The project uses GitHub Actions for continuous integration. When you submit a pull request, the CI system will automatically:

  1. Build the project
  2. Run unit tests
  3. Run integration tests
  4. Check code formatting

Ensure that all CI checks pass before your pull request can be merged.

F.A.Q.

My new GUI input field shows no text cursor when focused

Issue: A newly added text input in internal/gui (a widget.Entry or a widget extending it) accepts focus and typing, but no blinking text cursor is visible in the field.

Reason: The brand theme deliberately returns 0 for theme.SizeNameInputBorder (see brandTheme.Size in internal/gui/theme.go) so entries draw no border box of their own and blend into the surrounding panel. Fyne's Entry renderer, however, reuses that same theme size as the width of the text cursor (r.cursor.Resize(fyne.NewSize(inputBorder, lineHeight)) in the toolkit's widget/entry.go). With the input border zeroed, the cursor is rendered zero pixels wide: it exists and blinks, but is invisible.

Solution: Wrap every text input in withNativeCursor(...) (defined next to the theme in internal/gui/theme.go) when placing it in a layout. The helper applies a container.NewThemeOverride with promptEntryTheme, which restores SizeNameInputBorder to promptNativeCursorWidth for that widget subtree only, so the cursor becomes visible while the rest of the UI keeps its borderless look. The prompt input, the Settings provider/model fields, the Routine form fields, and the Task Memory search field all go through this helper; a plain widget.NewEntry() added straight into a container will reproduce the bug.

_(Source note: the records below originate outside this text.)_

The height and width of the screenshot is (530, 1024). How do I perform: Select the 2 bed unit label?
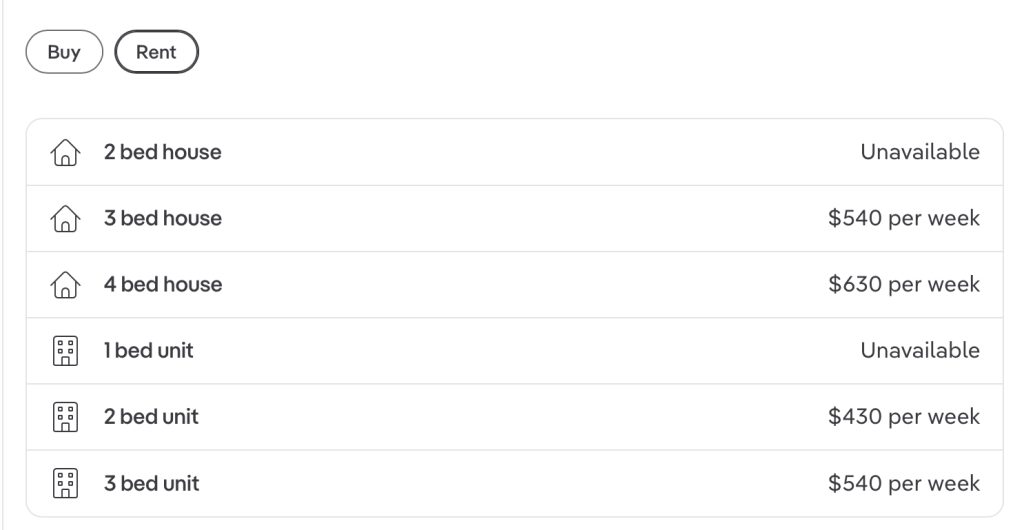pos(151,416)
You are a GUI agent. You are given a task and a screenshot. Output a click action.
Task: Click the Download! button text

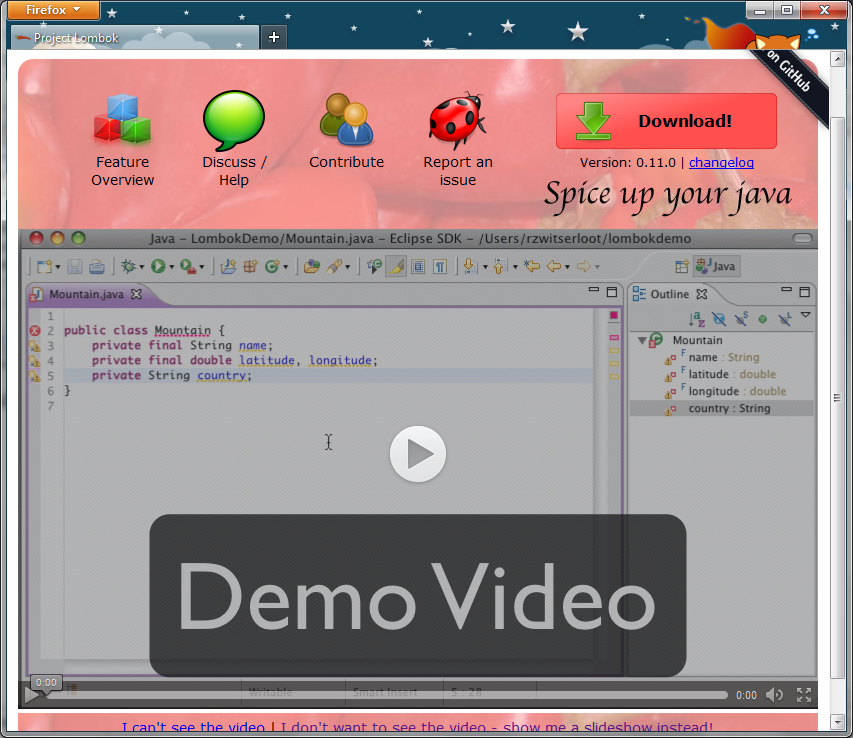[685, 121]
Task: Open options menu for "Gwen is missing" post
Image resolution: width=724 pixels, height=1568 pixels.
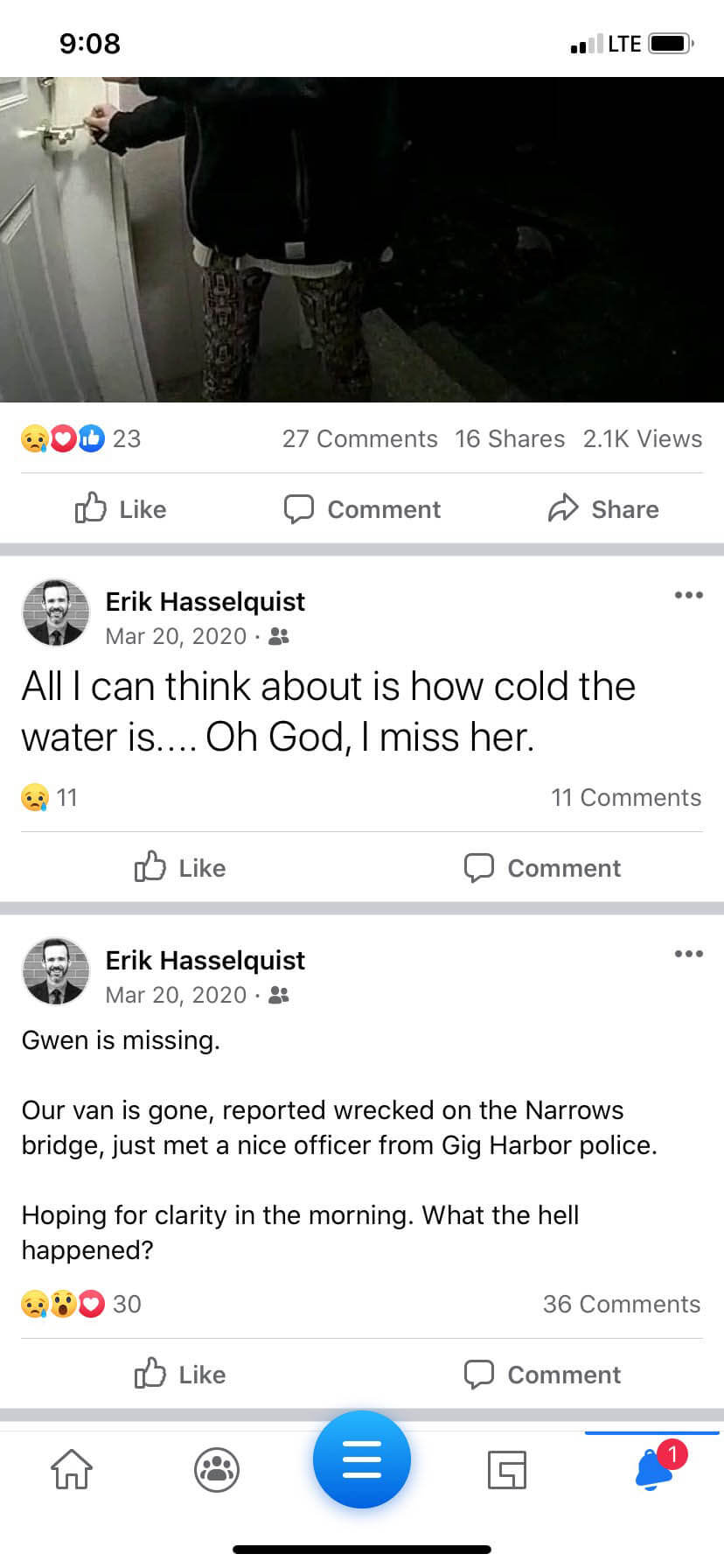Action: pos(688,955)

The window grows wider when switching to a GUI tab

Issue: Opening a browse tab (History, Task Memory) resizes the whole window wider than it originally was.

Reason: canvas.Text cannot wrap or truncate, so it reports the full rendered string width as its minimum size. A vertical-only scroll (container.NewVScroll) adopts its content's minimum width, so a single long card line — for example a meta line combining a provider, a long model name, and a working directory — raises the minimum width of the entire tab. When the tab becomes visible, the window driver grows the window to satisfy that new minimum.

Solution: Never place a raw canvas.Text holding variable-length content into the main window's layout. Use newElidedText(...) (in internal/gui/components.go) instead: it keeps the canvas.Text brand look but reports a one-glyph minimum width and elides the drawn string with to whatever width the layout actually provides. The History and Task Memory card titles, meta lines, empty states, and the memory stats line all use it. Raw canvas.Text remains fine for fixed, known-short strings such as section headings and glyphs; widget.Label with Wrapping set is also safe, since wrapped labels only demand a few pixels of minimum width.

Why does one task run create several task-memory records?

Issue: Inspecting the task memory database (or agent memory task search) shows what look like duplicates: a single agent task run produced a task_request record, one record per tool step, and a task_completion.

Reason: The multiplicity is deliberate. Task retrieval ranks record kinds differently (kindBoost in internal/taskmemory/store.go boosts actionable tool_success records over completions and bare requests), so one run is indexed at several granularities: "this was asked" (task_request), "this command worked or failed" (tool_success / tool_failure), and "this was the answer" (task_completion). The GUI's Task Memory tab merges them into one card per run when browsing; search results stay per-record because a match is a specific record and its rank.

Solution: Do not "deduplicate" the per-kind records — they are the retrieval design. The one true duplicate the design used to have (the final answer step being indexed as a second task_completion next to the run-level one) was removed: StepRecord skips final_answer steps, and the run-level CompletionRecord absorbs their thought and step number via CompletionProvenance (both in internal/taskmemory/indexer.go; the agent supplies the provenance through TaskRunResult). Keep that invariant — a completed run indexes exactly one task_completion — and note it is a forward fix: databases written before the change keep their historical duplicates until agent memory task clear.